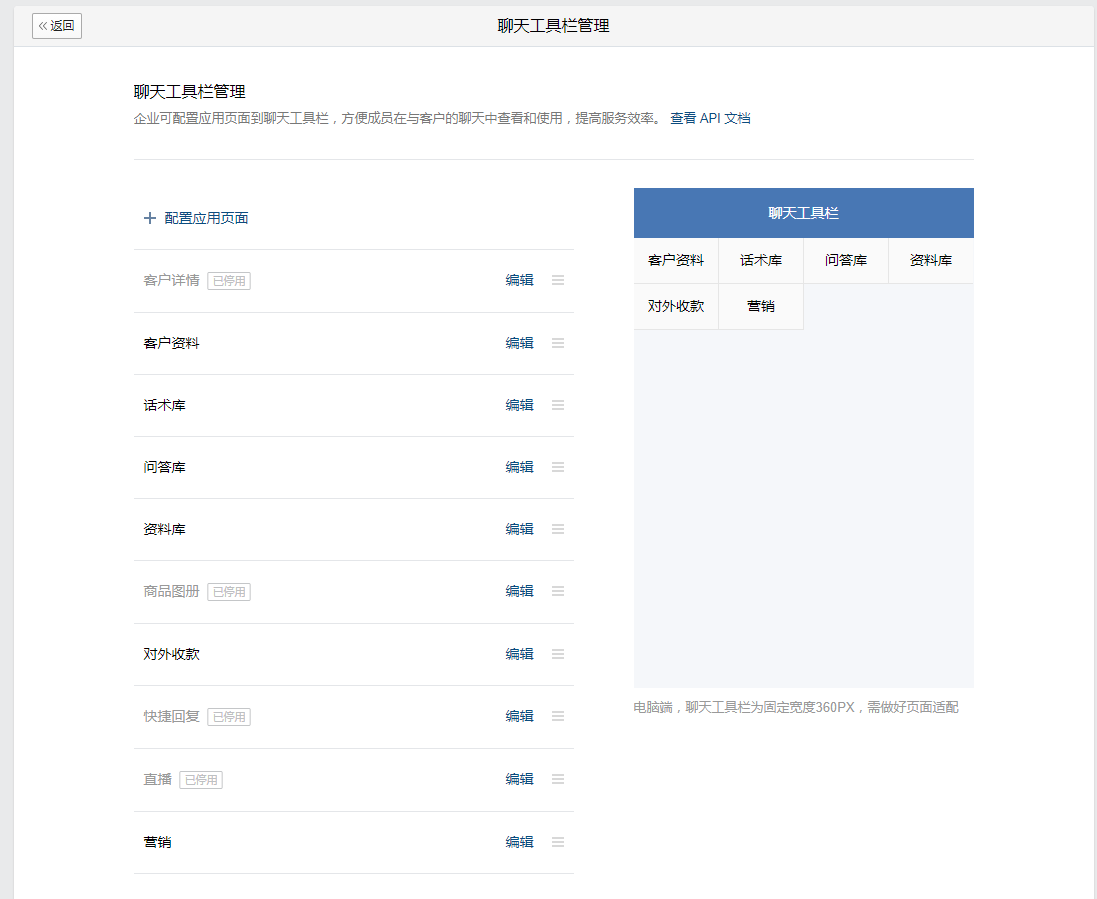Viewport: 1097px width, 899px height.
Task: Click the plus icon to 配置应用页面
Action: 150,218
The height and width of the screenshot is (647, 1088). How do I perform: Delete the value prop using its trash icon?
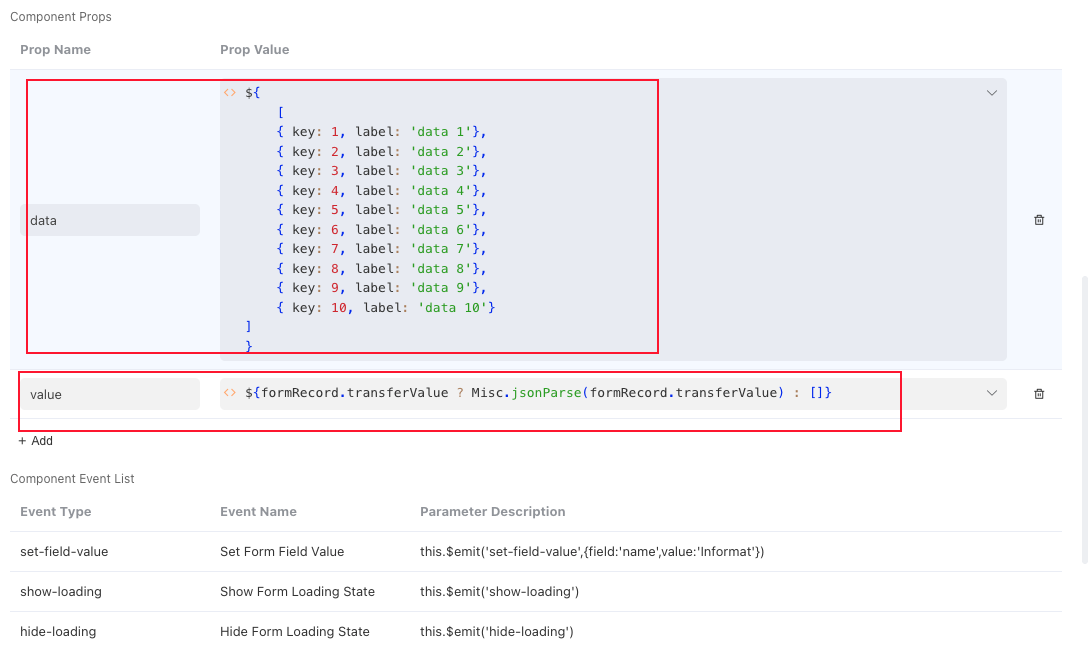(x=1039, y=393)
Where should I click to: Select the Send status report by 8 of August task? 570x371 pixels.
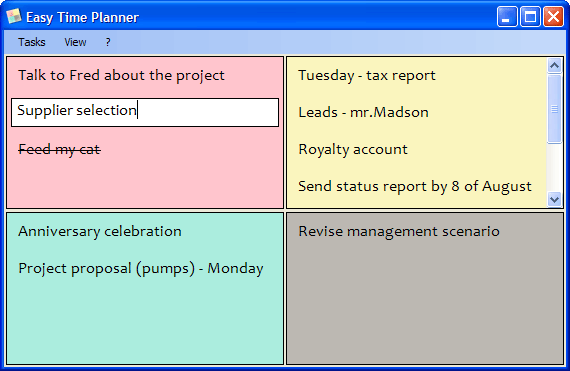pyautogui.click(x=415, y=186)
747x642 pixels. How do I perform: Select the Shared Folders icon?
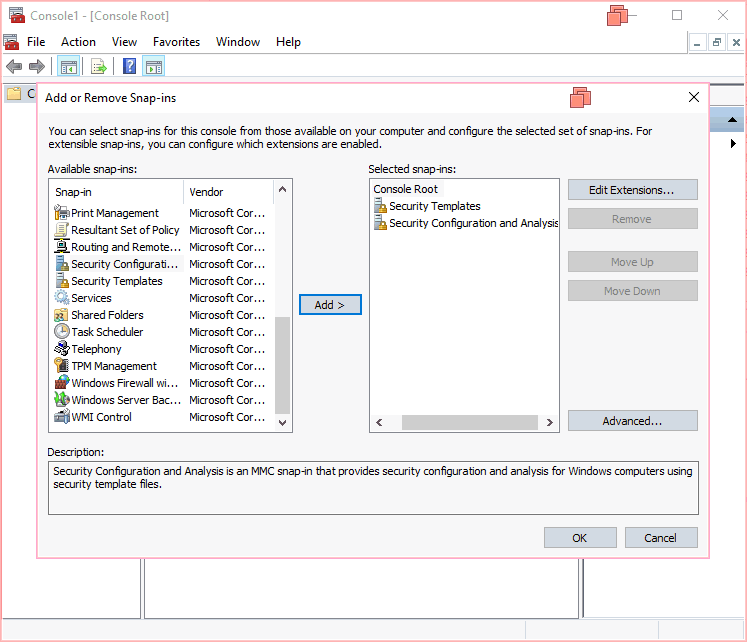[x=62, y=315]
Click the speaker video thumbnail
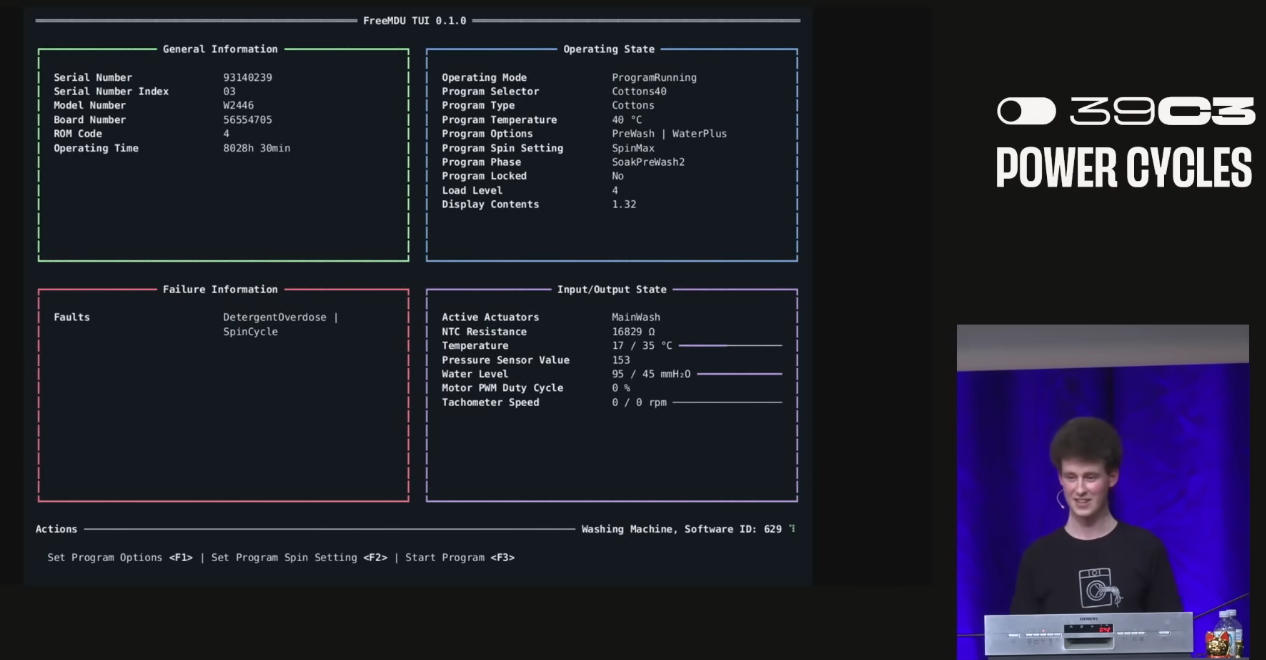Viewport: 1266px width, 660px height. [x=1102, y=492]
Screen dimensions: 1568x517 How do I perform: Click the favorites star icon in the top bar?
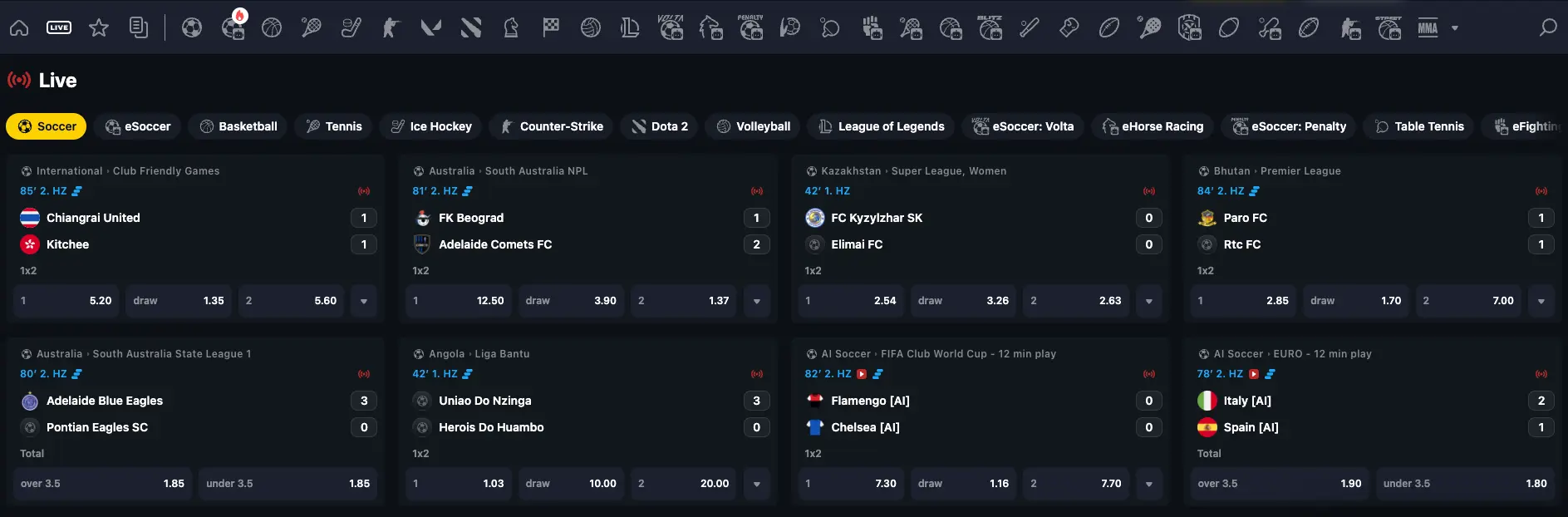point(99,27)
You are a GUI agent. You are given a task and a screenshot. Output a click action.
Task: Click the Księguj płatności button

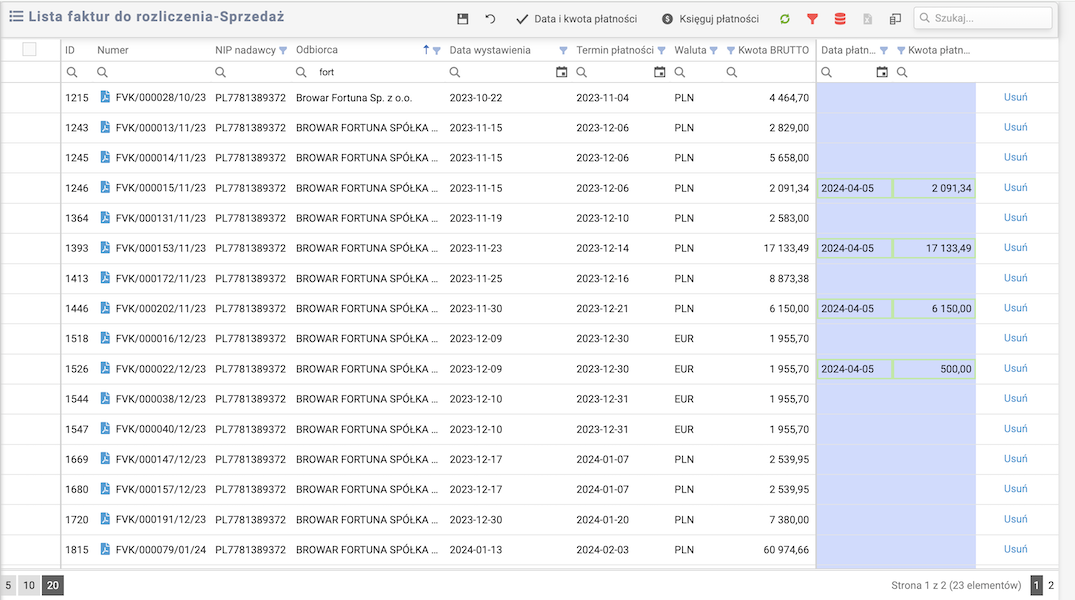click(710, 19)
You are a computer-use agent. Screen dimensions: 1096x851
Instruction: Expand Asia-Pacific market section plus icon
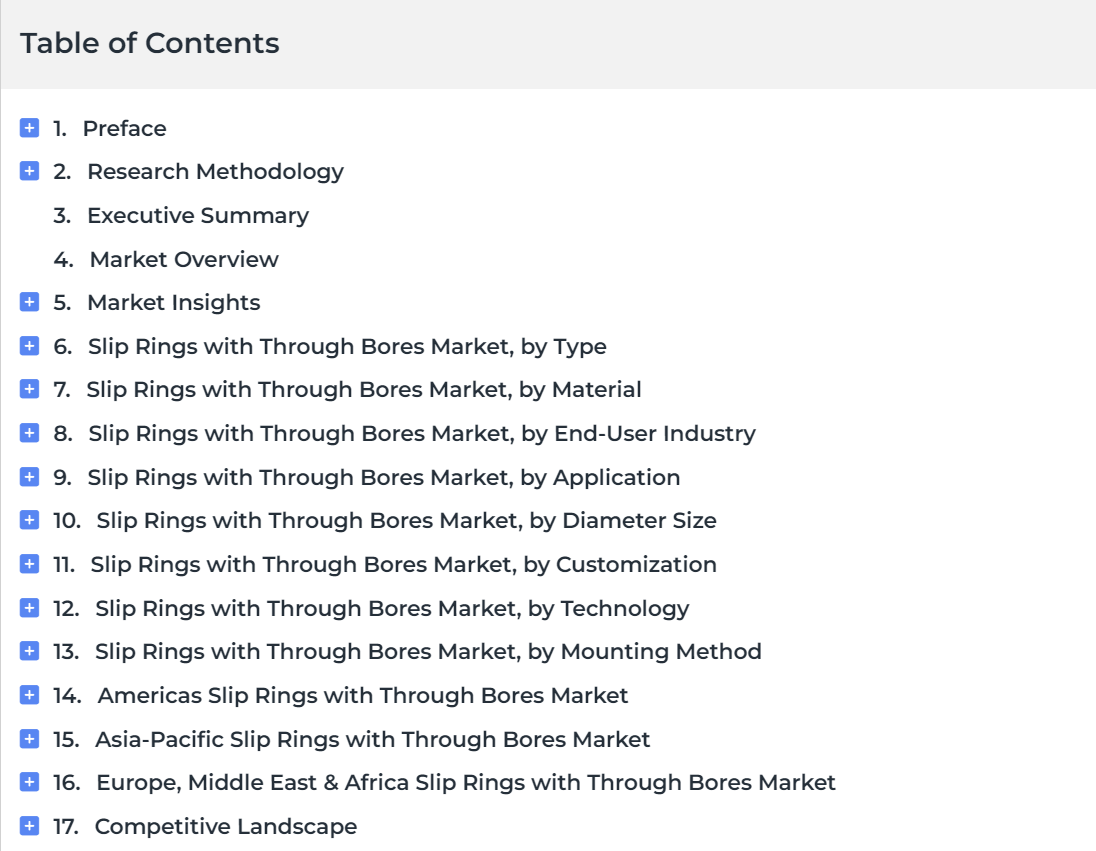coord(29,739)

....................

- _JOB_: Reproduce the data verbatim, starting with the line that contains "Where should I" and continuing through the line that contains "point(99,27)". Leave the pictures out of your answer.

- _ANSWER_:
Where should I click to: Select the Send status report by 8 of August task? 570x371 pixels.
pyautogui.click(x=415, y=186)
747x642 pixels. How do I perform: Select the Shared Folders icon?
[x=62, y=315]
Click the speaker video thumbnail
Viewport: 1266px width, 660px height. [x=1102, y=492]
Screen dimensions: 1568x517 How do I perform: Click the favorites star icon in the top bar?
point(99,27)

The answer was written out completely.